Saturday, August 21, 2010

Is It Time We Paid More Attention to Rare Diseases?


An operator checks a harvest transfer tank at Genzyme's manufacturing facility in Boston, Massachusetts May 3, 2010.
Brian Snyder / Reuters


When Hannah Ostrea was five months old, she was diagnosed with Gaucher's disease, a genetic condition in which the body lacks the enzyme needed to break down a fatty waste product called glucocerebroside, leaving it to accumulate in the body's organs. The disease is painful, with the excess glucocerebroside impairing mobility and delaying growth. Hannah's form of the disease, Neuronopathic Gaucher's disease, also causes brain damage and eye movement disorders and makes swallowing difficult. Neuronopathic Gaucher's affects less than 1 in 100,000 live births and the life expectancy of a sufferer is between two and 20 years — Hannah is now two.

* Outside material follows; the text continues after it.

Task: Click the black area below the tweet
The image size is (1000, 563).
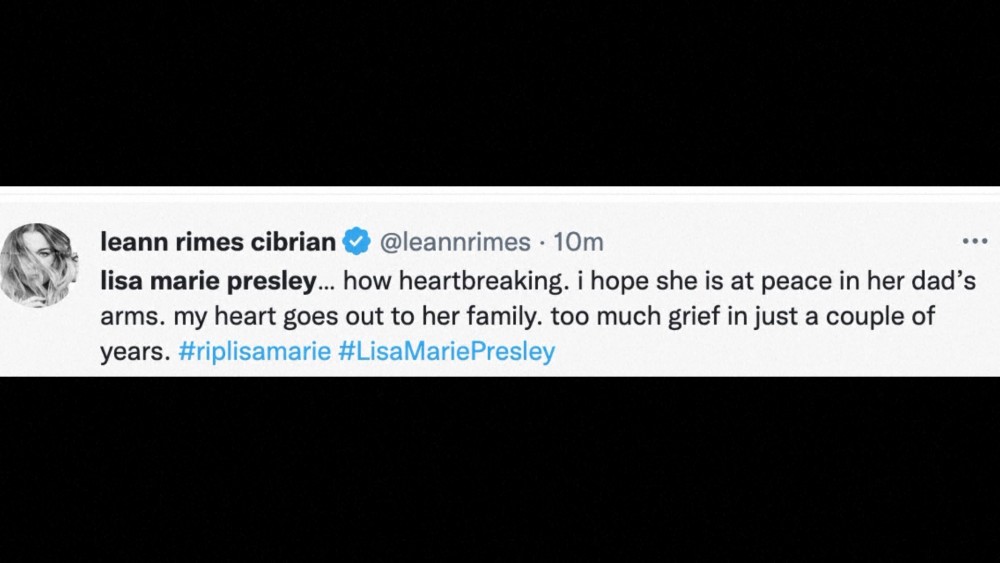Action: [x=500, y=470]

But because the medical community won't dedicate time or money to an illness that affects so few, there is no cure on the horizon. "Unless you have a celebrity who has a personal interest in your disease or you have a 'popular' rare disease ... there are no big foundations, large fundraisers, or even any interest in assistance," says Hannah's mother Carrie. "It's so hard knowing that there is so little research out there for my daughter, and that because of this, we will likely lose her sooner rather than later."